Published in final edited form as: FEBS J. 2015 Mar 27;282(10):2045–2059. doi: 10.1111/febs.13259

Fig. 1.

Fig. 1

15d-PGJ2 binds to PDI in vitro and in primary neurons. (A) PDI recombinant protein was preincubated with or without 500 μM 15d-PGJ2 for 30 min before being incubated with vehicle or 5 μM b-15d-PGJ2 for another 90 min. The b-15d-PGJ2–PDI adducts were detected by immunoblotting with streptavidin–HRP. (B) 15d-PGJ2 binds to PDI in primary neurons. (Upper) Rat primary neurons were incubated with 10 μM 15d-PGJ2 or b-15d-PGJ2 for 2 h prior to harvest. The avidin pull-down assay was performed with cell lysates, and b-15d-PGJ2–PDI adducts were detected with PDI antibody. (Lower) Rat primary neurons were incubated with 10 μM b-15d-PGJ2 (+) or vehicle (−) for 2 h before harvest. Cell lysates were either subjected to immunoblotting to detect biotinylated proteins with streptavidin–HRP (Str-H, upper left) and PDI levels with an PDI antibody (lower left) or subjected to IP to detect the b-15d-PGJ2–PDI adduct (right). For IP, cell lysates were incubated with PDI antibody-conjugated resin (R) overnight before elution. A nonreactive control resin was included as a negative control. The b-15d-PGJ2–PDI adduct and PDI in the eluent were detected by immunoblotting with streptavidin–HRP (upper right) and PDI antibody (lower right), respectively.

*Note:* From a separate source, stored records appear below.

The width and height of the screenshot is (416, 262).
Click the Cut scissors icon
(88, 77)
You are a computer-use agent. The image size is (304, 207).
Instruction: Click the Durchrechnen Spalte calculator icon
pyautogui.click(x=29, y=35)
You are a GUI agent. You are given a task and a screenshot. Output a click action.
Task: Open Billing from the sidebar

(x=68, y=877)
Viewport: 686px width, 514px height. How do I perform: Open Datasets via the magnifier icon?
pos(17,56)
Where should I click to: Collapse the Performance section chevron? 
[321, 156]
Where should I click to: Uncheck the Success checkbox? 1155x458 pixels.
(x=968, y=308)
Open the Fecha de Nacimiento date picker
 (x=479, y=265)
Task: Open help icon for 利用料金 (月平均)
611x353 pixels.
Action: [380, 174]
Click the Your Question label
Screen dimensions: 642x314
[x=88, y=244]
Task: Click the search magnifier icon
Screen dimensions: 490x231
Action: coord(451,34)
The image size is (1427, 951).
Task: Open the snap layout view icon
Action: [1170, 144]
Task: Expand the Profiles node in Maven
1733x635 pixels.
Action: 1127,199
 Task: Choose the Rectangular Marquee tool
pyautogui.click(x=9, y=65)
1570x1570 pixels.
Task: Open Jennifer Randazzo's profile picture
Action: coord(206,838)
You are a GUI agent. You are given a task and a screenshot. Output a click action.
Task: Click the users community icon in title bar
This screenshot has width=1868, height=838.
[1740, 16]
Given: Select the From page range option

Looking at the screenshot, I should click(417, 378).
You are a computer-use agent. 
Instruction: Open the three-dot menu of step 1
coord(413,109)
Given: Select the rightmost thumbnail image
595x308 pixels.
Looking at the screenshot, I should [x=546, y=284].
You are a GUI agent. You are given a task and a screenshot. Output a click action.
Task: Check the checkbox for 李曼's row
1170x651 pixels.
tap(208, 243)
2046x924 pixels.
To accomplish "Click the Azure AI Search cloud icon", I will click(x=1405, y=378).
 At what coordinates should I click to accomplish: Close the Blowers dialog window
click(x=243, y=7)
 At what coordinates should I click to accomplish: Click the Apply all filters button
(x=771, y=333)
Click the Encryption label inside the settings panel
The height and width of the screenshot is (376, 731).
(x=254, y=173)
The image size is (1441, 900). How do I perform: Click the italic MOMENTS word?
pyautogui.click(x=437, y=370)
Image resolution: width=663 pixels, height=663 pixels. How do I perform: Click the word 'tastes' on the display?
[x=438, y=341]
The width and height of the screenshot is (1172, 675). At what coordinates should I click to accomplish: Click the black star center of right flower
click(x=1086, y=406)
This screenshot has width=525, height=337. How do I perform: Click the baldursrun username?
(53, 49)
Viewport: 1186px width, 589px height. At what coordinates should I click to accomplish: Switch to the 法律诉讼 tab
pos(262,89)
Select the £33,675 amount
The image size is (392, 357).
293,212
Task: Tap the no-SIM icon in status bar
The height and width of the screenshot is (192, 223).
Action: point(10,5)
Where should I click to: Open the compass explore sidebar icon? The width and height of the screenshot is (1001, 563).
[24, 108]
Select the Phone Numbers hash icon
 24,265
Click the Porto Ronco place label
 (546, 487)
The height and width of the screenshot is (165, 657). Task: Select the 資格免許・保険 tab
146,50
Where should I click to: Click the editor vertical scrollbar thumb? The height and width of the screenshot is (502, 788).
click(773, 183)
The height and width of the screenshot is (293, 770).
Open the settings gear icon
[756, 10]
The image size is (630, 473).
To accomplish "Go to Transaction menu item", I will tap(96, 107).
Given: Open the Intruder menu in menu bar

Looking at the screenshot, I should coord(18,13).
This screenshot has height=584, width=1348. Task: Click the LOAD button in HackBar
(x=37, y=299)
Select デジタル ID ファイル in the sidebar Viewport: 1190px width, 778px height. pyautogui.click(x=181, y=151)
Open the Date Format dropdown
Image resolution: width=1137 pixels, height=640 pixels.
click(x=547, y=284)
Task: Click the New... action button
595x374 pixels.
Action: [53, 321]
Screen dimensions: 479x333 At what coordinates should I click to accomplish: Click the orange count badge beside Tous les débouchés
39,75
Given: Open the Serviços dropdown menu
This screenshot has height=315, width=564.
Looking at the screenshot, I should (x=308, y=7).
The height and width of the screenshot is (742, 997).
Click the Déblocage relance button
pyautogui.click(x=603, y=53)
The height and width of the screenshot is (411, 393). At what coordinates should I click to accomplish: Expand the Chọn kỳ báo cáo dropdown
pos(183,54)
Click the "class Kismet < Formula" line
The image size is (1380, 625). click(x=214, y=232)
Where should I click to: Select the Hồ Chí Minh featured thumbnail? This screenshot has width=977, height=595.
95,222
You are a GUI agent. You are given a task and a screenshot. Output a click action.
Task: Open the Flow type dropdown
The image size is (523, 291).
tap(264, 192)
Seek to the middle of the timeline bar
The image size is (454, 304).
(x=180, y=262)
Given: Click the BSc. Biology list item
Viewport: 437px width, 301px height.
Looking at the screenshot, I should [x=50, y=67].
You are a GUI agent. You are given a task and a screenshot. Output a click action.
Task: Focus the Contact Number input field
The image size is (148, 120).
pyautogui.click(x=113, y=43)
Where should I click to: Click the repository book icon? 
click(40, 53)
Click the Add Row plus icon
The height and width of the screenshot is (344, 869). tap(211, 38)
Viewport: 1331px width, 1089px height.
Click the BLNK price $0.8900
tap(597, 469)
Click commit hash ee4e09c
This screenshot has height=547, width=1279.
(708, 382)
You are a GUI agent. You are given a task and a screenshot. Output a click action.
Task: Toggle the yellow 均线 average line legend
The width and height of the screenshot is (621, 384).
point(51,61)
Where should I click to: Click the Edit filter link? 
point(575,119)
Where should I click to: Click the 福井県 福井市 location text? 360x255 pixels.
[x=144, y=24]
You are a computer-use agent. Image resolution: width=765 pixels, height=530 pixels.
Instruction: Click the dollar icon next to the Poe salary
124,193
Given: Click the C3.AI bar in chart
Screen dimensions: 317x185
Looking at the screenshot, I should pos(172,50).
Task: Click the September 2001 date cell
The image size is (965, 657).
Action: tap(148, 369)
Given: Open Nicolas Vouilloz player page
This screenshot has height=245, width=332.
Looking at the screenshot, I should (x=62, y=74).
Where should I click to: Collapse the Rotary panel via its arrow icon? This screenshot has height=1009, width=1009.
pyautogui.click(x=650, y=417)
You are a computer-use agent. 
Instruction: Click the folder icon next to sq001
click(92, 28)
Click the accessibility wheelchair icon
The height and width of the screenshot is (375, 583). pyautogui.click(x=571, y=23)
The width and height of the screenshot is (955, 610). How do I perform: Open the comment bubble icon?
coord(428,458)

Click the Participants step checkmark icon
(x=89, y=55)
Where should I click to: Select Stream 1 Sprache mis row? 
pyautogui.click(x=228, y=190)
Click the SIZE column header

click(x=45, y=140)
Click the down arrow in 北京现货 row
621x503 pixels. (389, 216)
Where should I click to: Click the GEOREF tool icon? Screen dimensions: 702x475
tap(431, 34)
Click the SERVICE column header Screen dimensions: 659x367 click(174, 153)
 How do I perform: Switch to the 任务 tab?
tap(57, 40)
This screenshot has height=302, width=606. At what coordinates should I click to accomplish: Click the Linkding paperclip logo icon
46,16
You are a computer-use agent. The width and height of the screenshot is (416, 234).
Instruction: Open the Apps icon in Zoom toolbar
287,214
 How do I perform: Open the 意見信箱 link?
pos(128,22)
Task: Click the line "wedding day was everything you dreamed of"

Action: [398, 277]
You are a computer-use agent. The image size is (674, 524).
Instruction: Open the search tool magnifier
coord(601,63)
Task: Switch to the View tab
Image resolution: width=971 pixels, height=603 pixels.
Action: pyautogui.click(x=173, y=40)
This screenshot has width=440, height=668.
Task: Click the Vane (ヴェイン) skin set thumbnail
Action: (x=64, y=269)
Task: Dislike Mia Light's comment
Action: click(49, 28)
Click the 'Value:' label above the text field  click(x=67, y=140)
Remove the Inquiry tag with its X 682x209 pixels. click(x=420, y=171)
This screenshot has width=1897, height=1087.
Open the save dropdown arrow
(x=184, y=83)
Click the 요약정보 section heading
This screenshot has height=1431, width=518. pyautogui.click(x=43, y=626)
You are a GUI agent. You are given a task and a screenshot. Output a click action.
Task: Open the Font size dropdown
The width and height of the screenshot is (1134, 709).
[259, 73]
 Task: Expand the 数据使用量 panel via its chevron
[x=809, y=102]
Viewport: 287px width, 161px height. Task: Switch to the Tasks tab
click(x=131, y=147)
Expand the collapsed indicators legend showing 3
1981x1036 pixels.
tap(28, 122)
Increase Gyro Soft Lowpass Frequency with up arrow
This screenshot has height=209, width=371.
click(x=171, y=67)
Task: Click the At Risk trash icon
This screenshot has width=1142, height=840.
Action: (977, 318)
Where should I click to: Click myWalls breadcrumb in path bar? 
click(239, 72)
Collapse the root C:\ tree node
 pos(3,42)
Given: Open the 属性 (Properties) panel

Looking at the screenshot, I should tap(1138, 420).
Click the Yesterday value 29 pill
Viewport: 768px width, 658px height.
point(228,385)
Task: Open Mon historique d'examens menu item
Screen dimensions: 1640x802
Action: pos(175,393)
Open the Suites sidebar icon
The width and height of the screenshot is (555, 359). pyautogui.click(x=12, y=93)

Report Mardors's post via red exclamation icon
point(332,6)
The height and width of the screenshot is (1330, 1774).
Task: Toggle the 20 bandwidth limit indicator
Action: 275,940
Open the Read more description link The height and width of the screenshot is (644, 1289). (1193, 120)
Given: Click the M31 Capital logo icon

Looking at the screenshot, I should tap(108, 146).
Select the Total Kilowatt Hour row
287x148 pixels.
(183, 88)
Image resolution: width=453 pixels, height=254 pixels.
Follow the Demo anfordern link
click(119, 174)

The arrow indicates the band representing b-15d-PGJ2–PDI adduct. (C) Avidin pull-down assay detecting arachidonic acid (AA) metabolite-modified PDI in primary neurons. Neurons were incubated with b-arachidonic acid (b-AA) then underwent hypoxia (+) or normoxia (−) before being harvested at the indicated time points. (Upper) Avidin-bead-bound PDI was detected by immunoblotting with PDI antibody. (Lower) Biotinylated proteins and endogenous PDI in cell lysates were detected by immunoblot with streptavidin–HRP and PDI antibody. (D) Fragmentation spectra of 15d-PGJ2-modified PDI (Uniprot Accession: P07237). The tryptic peptides indicate cysteine (C*) modifications at C-57 or C-60 (upper) and C-401 or C-404 (lower). Cysteine carbamidomethylation from sample processing for mass spectrometry is denoted by C#. MS/MS has an abundance of y- and b-ions N terminal to proline (underlined) with mass shifts corresponding to 316.204 Da indicating 15d-PGJ2 adduction.